> [REQUIRED TASKS]
1 > Transcribe the article on Jacqueline Crest from "One doesn’t have" up to and including "shortness of breath.".
2 > Answer these questions using the article on Jacqueline Crest:
(a) In which city was Crest's hospital bed?
(b) What was Crest's occupation?
(c) Where did Crest keep notes for the book she planned to write?

> [SELECTED EXTRACT]
· · ·
By Mylika Scatliffe
AFRO Women’s Health Writer
In March 2017 Jacqueline Eugenia Crest, known as “Jackie” to loved ones, was diagnosed with a form of Stage 4 metastatic lung cancer, most often seen in lifelong smokers and Asian women. She was neither. That night in March 2017, her doctors told her husband to gather her children and loved ones to say final good-byes. Her youngest son, thousands of miles away from her Baltimore hospital bed in Honolulu, Hawaii was on a plane within two hours of receiving the urgent text message. Later that night, Crest was calm, lucid, and alert, telling her steady stream of visitors, “I don’t know why the doctors told y’all to come here, I’m not dying.”
Lung cancer is a sneaky, insidious disease. It’s the second most common cancer, but one of the hardest to detect since you can’t see or feel the lungs. It usually isn’t diagnosed until it causes symptoms that don’t usually occur until the cancer has become quite advanced. Crest was a hairstylist and had always been relatively healthy until she fainted one day while working. She went to the hospital, had a brain scan and all was ok. Until it happened again some weeks or months later. After additional scans and tests she was given the cancer diagnosis and told the cancer had spread throughout her body to her brain, liver and bones. The doctors said Crest likely would not live through that March night. Stage 4 metastatic lung cancer has about a 7% five-year survival rate. Crest would go on to live another 4 years and one month after the doctors gave her 24 hours to live.
One doesn’t have to be blinded by science to know lung cancer is a beastly thing. Such widespread metastasis is painful, yet Crest didn’t complain much. Her two eldest children, Brandon Sampson and Crystal Marvin, said they realized later how much she downplayed the pain she was experiencing in order to spare her loved ones worry. She may have downplayed her struggles, but Crest dealt with pain from the widespread metastasis, mini strokes, blindness in one eye, chest pain from her lungs filling with fluid and shortness of breath.
Crest had many talents, one of which was writing. She especially loved writing poetry even as a girl. She also had, more importantly to her, a deep, unwavering faith and love for God. She always knew she wanted to write a book to share and teach about her faith and inspire others to overcome the stressors of life by drawing closer to God, even while she was dealing with her illness. “My mother wanted the world to see her as one of God’s vessels,” said Marvin. Sampson recalled, “She would keep notes in her iPhone so that when she was ready to write the book, she would stay true to her ideas.”
· · ·
Saved data entries

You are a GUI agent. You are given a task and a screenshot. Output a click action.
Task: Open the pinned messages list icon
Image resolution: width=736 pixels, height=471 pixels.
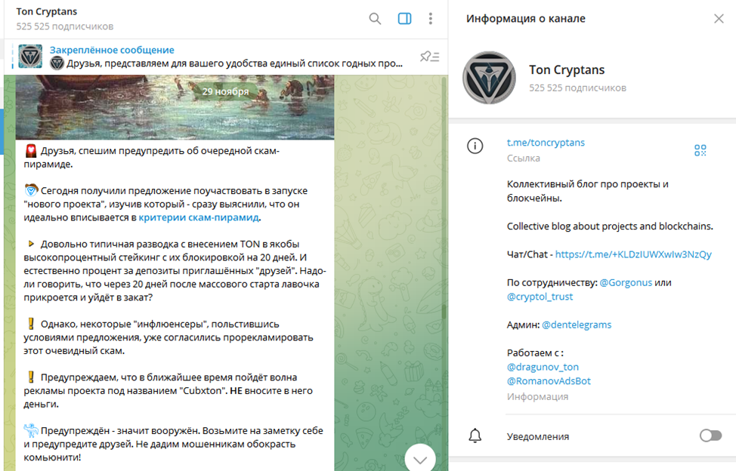tap(429, 57)
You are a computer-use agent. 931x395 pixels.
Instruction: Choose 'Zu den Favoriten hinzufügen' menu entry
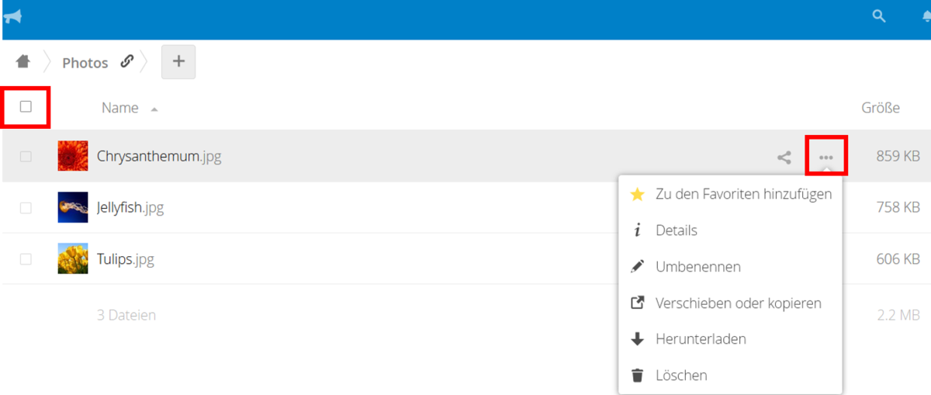[x=742, y=194]
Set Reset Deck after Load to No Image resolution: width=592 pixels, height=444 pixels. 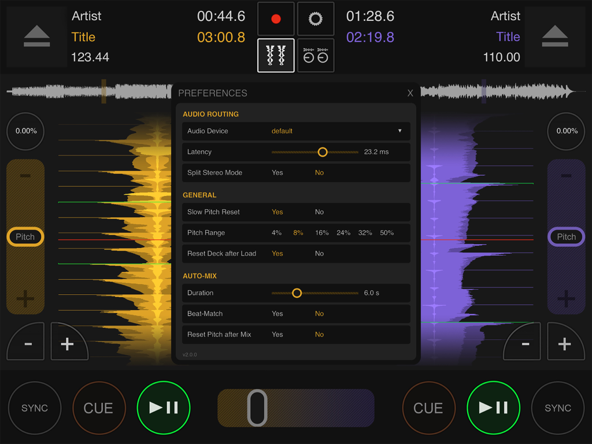tap(319, 253)
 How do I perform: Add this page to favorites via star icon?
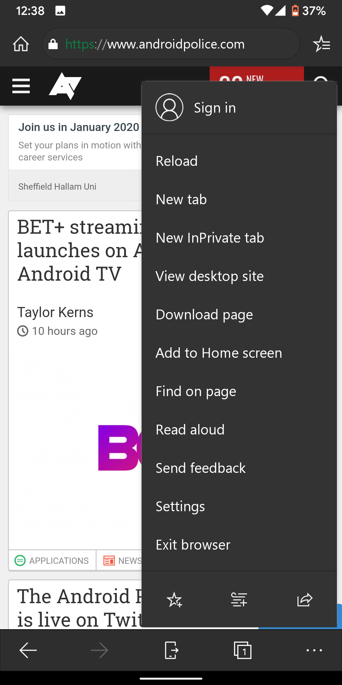[174, 599]
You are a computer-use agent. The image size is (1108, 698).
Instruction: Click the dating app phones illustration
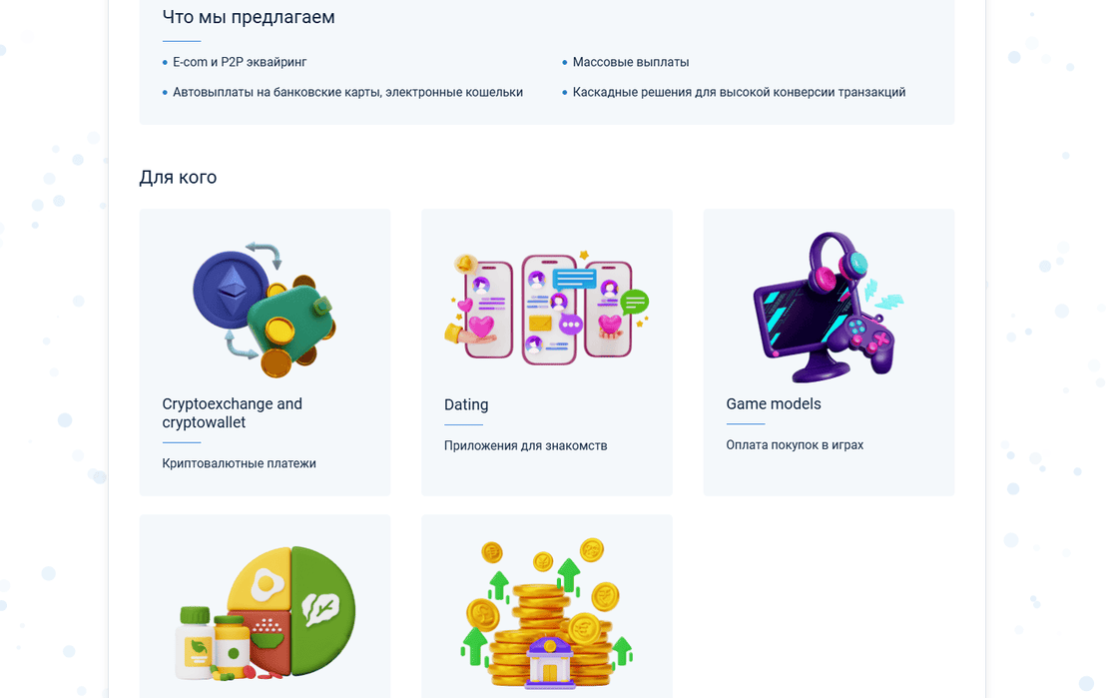(546, 309)
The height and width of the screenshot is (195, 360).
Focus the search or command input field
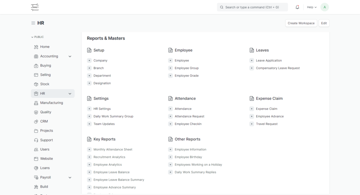pyautogui.click(x=252, y=7)
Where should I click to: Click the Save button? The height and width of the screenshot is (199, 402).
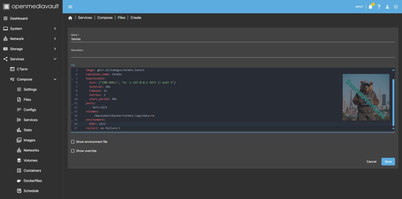point(388,161)
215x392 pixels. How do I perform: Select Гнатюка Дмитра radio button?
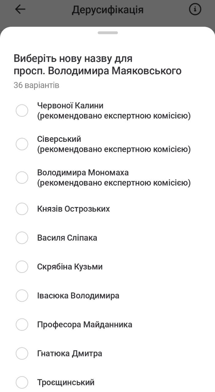(x=22, y=354)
· · ·
> [ANSWERS IN ORDER]
1 >
One doesn’t have to be blinded by science to know lung cancer is a beastly thing. Such widespread metastasis is painful, yet Crest didn’t complain much. Her two eldest children, Brandon Sampson and Crystal Marvin, said they realized later how much she downplayed the pain she was experiencing in order to spare her loved ones worry. She may have downplayed her struggles, but Crest dealt with pain from the widespread metastasis, mini strokes, blindness in one eye, chest pain from her lungs filling with fluid and shortness of breath.

2 >
(a) Baltimore
(b) Hairstylist
(c) In her iPhone